## EXTRAIT À LIRE
● ● ● ● ●

J'ai lu ce livre par total esprit de contradiction, sachant par avance que je serais en désaccord avec l'auteur sur le propos, mais ayant envie de le lire pour élargir le champ de mes lectures et ne pas toujours avoir du conformisme. Lire quelque chose qui va à l'encontre de mes principes, pour pouvoir les réaffirmer si je sens comment répondre à ces questions.

Et le moins qu'on puisse dire, c'est qu'effectivement je suis en désaccord avec l'auteur ! Pas sur tout les sujets, mais sur une bonne partie d'entre eux, en tout cas.

● ● ● ● ●

## SECTION DE DONNÉES
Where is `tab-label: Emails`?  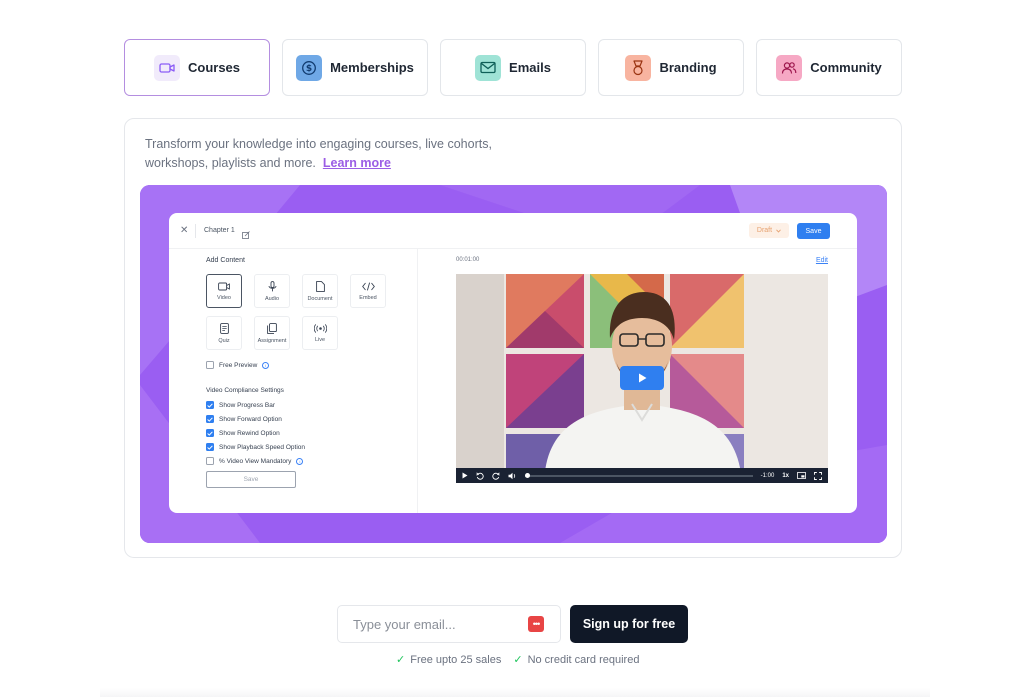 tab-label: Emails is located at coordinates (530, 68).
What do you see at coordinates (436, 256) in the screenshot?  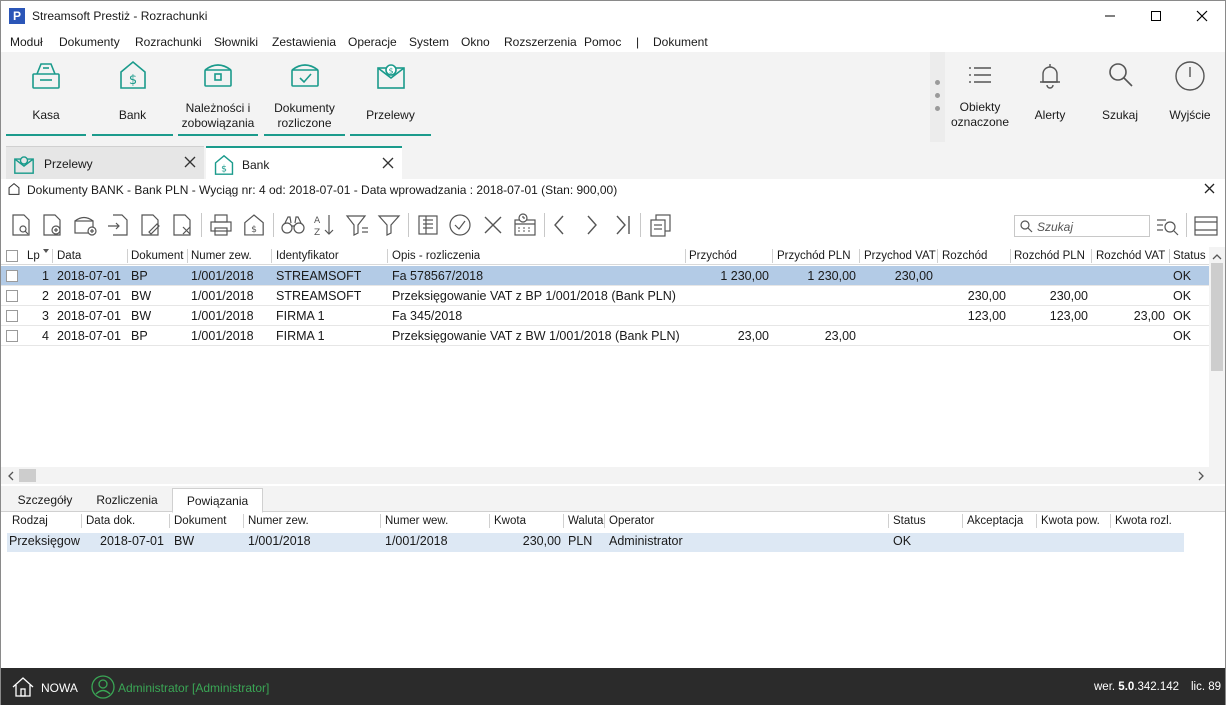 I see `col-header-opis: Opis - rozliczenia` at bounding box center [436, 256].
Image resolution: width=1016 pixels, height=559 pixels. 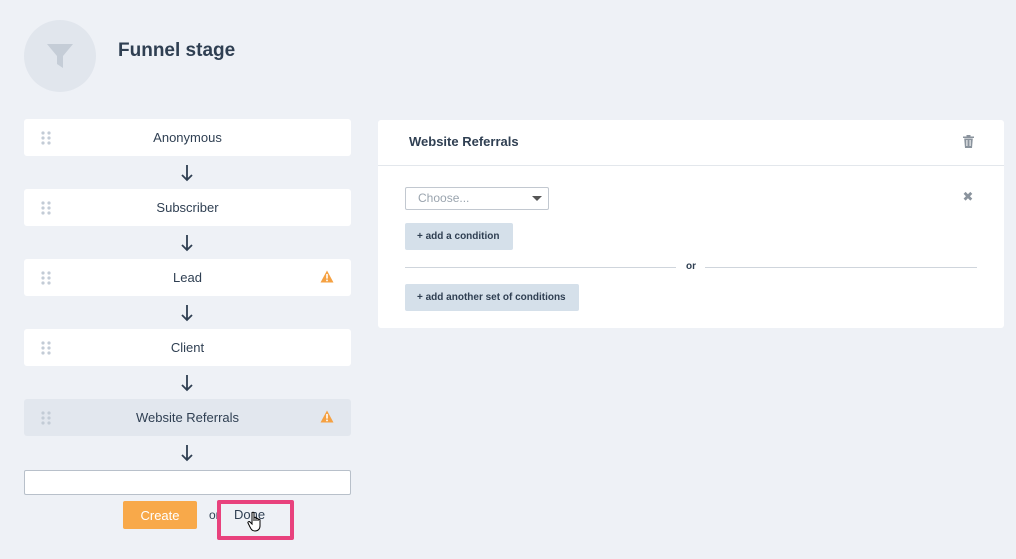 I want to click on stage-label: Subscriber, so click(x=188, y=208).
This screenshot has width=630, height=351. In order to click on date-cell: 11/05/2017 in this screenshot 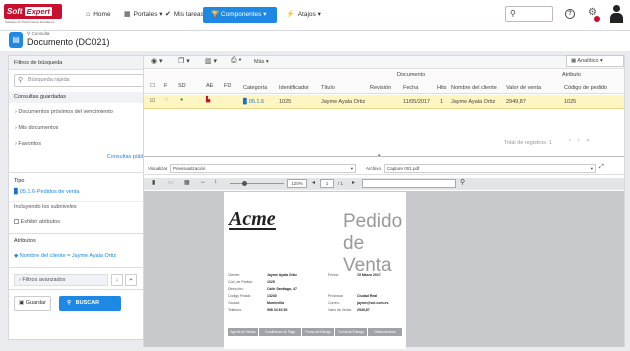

● ● ● ● ●

## CONSIGNE 1
Restituez mot pour mot tout ce que contient la critique de livre, depuis « J'ai lu ce livre » jusqu'à « à ces questions. ».
## CONSIGNE 2
Reprenez la critique de livre juste après sa dernière phrase, s'il vous plaît.

## RÉPONSE FINALE 1
J'ai lu ce livre par total esprit de contradiction, sachant par avance que je serais en désaccord avec l'auteur sur le propos, mais ayant envie de le lire pour élargir le champ de mes lectures et ne pas toujours avoir du conformisme. Lire quelque chose qui va à l'encontre de mes principes, pour pouvoir les réaffirmer si je sens comment répondre à ces questions.

## RÉPONSE FINALE 2
Tout d'abord, je voulais souligner le texte, volontairement travaillé et qui sent l'amour du français et des belles lettres. Les métaphores, les comparaisons, les anaphores et autre allégories pullulent. Alors c'est beau, certes, mais c'est un peu lourd, et ça ne renforce pas réellement le propos. Pas nuisible à proprement parler, cette lecture fut tout de même un tantinet longuette, principalement parce que le propos n'est jamais réduit à l'essentiel mais étiré dans de jolies phrases. Ce n'est ni lourd ni handicapant, juste longuet.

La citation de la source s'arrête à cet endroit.